Taza Coco Besos Coconut Chocolate Coco Besos Coconut Chocolate
– This soft, creamy chocolate with hints of cocoa butter leads itself to a fragrant floral, tropical fruit driven white wine that has low acidity and matches to the texture of the chocolate.   A traditional, old-world style Viognier from France, with its fresh apricot and plush flowery bouquet, along with honeyed caramel and hints of vanilla on the smooth, lingering finish, would pair well with the taste of the chocolate. If you prefer a dessert wine, aim for a late-harvest or fortified port-style Viognier, this time a new-world representative from California, Washington or even Australia, that is also low in acid, not too high in alcohol and that will enhance the caramel flavor in the chocolate.

Taza Chipotle Chili ChocolateChipotle Chili Dark Chocolate – This spicy chocolate would be completed well by a wine that matches the ‘heat’ on the palate of the generous chocolate that is reminiscent of fiery red pepper chili flakes. Look for a domestic ‘Old Vines’ 100% Zinfandel from a moderate climate, such as Sonoma County, that does not display an aggressive amount of alcohol.  Another suggestion would be a wine from Ribera del Duero, a region located north of Madrid in Spain. This region highlights the graceful grape Tempranillo. Look for a wine aged for at least one year in oak, falling into the Crianza aging level. Both of these wines are from thin-skinned grapes that have limited tannins to fight with the lively spiciness of the chocolate, while highlighting the bright red fruit characters that can be found in each wine. Neither of these wines should see a heavy hand of oak and both should be a pure expression of what the grape and terroir have to offer.

Taza Super Dark ChocolateSuper Dark Cacao Pure Chocolate – This chocolate calls for a deep, dark wine that is robust, full of dark cherry, blackberry or plum fruit and has a slight peppery finish. Hints of vanilla from a small amount of oak usage without too much tannin or alcohol would lead us to a Malbec or blend from Argentina. The depth of color and character, along with the slight ruggedness of these wines, will complement the terroir-influenced flavors of the chocolate. If you prefer to pair this chocolate with a dessert wine, it would call for a traditional Ruby port. This fortified wine is rich, full-bodied and not as sweet and syrupy as what you might think of for a traditional dessert wine, although it is very high in alcohol. Delicate aromas and flavors of black plums and dark cherries complement the fruit components on the finish of the chocolate.
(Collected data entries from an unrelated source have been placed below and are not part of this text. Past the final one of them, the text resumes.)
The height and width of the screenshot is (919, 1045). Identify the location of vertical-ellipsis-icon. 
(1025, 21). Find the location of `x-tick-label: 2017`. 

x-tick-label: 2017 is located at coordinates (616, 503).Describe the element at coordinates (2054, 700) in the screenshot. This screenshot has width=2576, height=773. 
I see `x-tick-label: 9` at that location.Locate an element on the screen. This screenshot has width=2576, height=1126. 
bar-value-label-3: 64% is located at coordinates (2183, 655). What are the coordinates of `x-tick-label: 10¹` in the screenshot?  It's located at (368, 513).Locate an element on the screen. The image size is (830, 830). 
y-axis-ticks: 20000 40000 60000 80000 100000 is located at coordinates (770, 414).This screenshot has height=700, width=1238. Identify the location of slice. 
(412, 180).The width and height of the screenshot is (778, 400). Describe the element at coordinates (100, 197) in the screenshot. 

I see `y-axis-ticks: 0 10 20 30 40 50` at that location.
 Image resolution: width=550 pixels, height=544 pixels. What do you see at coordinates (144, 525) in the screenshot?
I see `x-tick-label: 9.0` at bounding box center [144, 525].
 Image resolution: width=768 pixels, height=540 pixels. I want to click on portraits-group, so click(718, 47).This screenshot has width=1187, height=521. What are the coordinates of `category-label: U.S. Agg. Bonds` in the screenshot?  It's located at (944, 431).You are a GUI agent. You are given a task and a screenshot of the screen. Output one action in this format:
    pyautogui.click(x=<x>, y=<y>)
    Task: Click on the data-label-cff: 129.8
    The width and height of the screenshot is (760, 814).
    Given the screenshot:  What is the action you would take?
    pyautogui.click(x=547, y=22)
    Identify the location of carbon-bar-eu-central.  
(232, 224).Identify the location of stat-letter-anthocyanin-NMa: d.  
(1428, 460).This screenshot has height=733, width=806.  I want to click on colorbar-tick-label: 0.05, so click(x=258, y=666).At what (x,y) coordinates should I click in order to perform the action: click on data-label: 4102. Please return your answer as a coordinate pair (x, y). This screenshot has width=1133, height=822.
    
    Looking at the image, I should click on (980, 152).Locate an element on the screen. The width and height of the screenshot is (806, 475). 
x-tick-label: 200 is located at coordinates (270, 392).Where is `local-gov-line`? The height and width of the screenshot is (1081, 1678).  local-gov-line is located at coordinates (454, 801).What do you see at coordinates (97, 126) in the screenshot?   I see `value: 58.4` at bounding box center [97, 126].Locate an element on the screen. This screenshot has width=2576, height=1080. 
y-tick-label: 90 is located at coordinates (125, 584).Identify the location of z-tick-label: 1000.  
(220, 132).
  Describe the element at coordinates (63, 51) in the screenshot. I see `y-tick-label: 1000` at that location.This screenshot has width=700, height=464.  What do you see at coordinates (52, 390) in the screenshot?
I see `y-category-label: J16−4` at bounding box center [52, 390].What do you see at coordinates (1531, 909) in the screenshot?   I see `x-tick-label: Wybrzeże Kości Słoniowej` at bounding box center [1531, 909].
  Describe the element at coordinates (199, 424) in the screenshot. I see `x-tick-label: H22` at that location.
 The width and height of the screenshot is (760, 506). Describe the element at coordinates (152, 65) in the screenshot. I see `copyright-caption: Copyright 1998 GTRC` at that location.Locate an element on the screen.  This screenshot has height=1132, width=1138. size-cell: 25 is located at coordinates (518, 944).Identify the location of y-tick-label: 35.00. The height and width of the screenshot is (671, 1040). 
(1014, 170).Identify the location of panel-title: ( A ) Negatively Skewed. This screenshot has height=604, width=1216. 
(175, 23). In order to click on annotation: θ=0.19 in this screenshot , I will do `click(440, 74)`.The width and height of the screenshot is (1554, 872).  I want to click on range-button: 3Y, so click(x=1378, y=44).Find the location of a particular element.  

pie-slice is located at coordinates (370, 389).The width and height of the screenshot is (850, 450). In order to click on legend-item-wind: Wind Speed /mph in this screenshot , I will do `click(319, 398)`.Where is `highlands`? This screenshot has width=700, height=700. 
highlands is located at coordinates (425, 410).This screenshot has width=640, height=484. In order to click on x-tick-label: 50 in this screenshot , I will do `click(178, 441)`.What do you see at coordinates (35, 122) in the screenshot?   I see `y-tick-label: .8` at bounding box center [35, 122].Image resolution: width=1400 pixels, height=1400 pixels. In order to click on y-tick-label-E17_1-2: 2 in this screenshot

Taza Coffee ChocolateCoffee Dark Chocolate – This chocolate has soft, earthy flavors of mocha and coffee bean that are complex, yet mellow, with a dusty texture on the palate. The richness of Right-Bank Bordeaux that is Merlot based, with a moderate amount of oak aging, would complement well with the complex flavors of the chocolate. On the domestic side of wines, the fascinating earthiness and concentrated fruit flavors of the chocolate that are not too sweet will match the lingering finish of ripe fruit and well-integrated oak of a domestic Merlot or Merlot-based red blend, proving to be seductive, velvety and graceful, yet firm.


This proves to be just a beginning and small sampling to the unique, delicious chocolate and wine pairings that await you.  Get started on your next novel paired with new wine and chocolate discoveries to create your own flavor combinations. Perhaps someday you might even right an award-winning book about your experience to share with the rest of the wine drinking, chocolate loving world!